:: EXERCISE DATA ::
■ ■ ■ ■ ■

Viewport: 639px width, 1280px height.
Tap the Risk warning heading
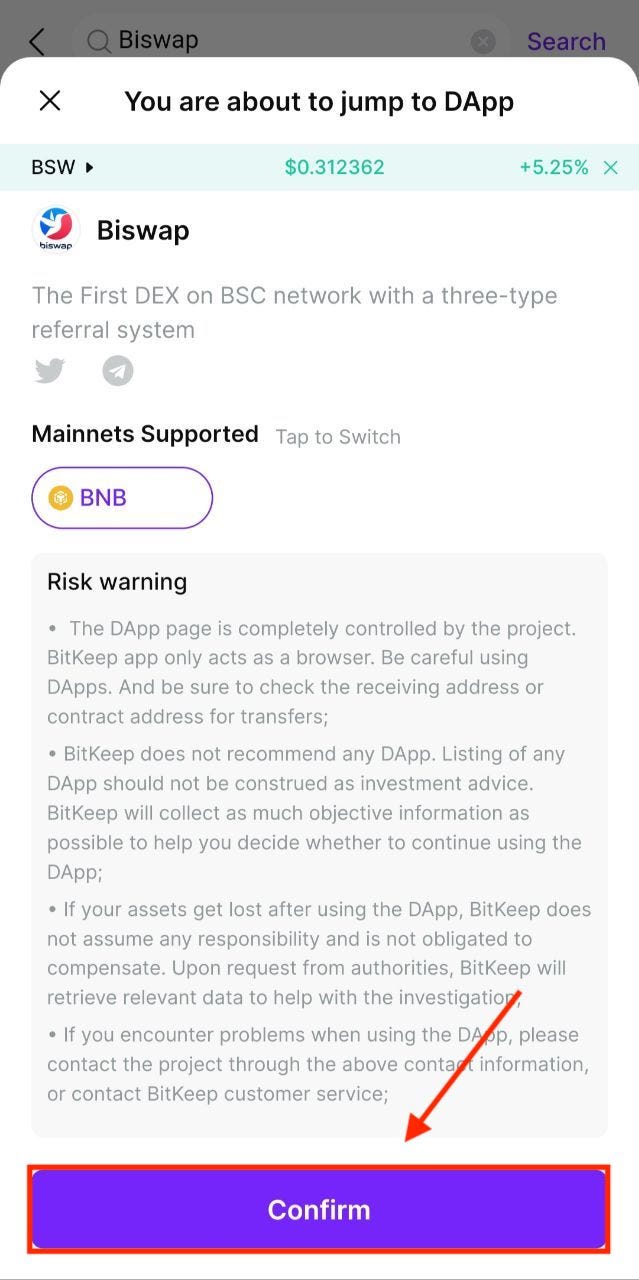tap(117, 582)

■ ■ ■ ■ ■

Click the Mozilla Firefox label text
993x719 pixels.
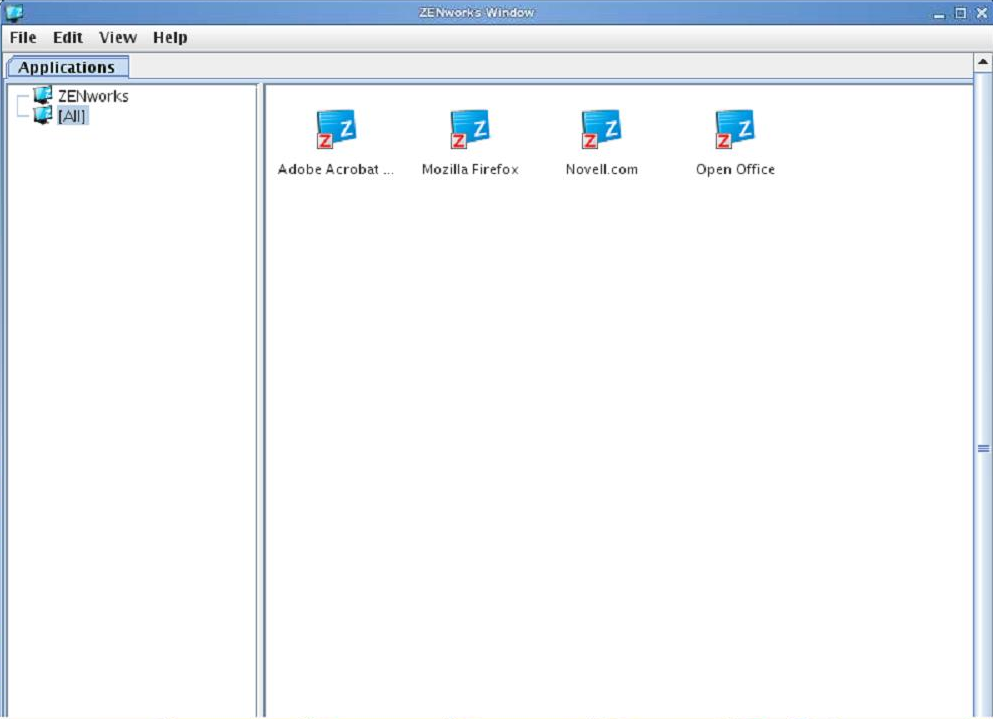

■ ■ ■ ■ ■

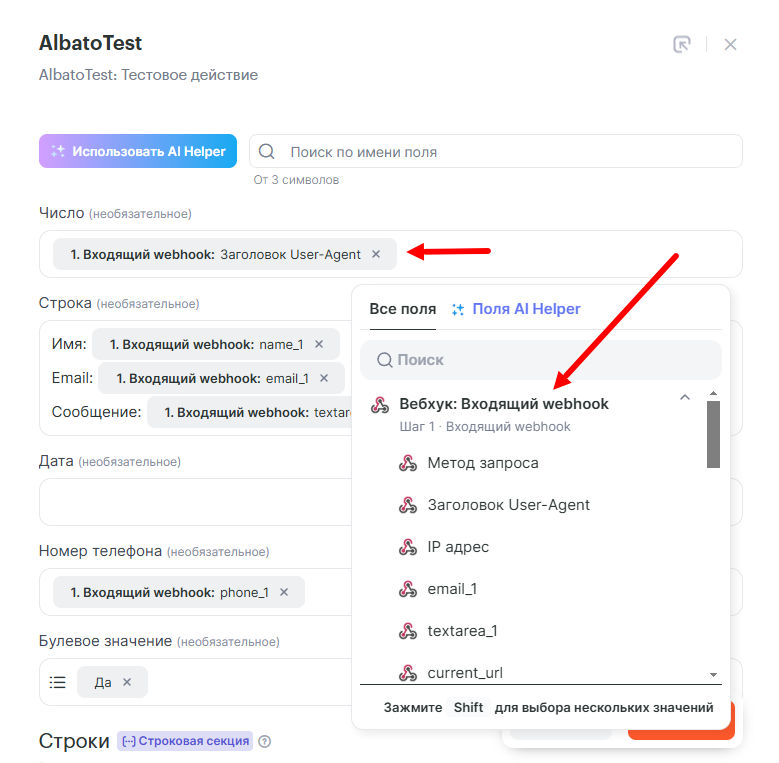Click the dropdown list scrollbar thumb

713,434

■ ■ ■ ■ ■

:: DIRECTION ::
Copy the lines from the one with "Viewport: 639px width, 1280px height." to the one with "tap(117, 582)", requests included, and raise each coordinate in the answers by 129. Leave the pictures out.

:: TASK OUTPUT ::
Viewport: 639px width, 1280px height.
Tap the Risk warning heading
tap(246, 711)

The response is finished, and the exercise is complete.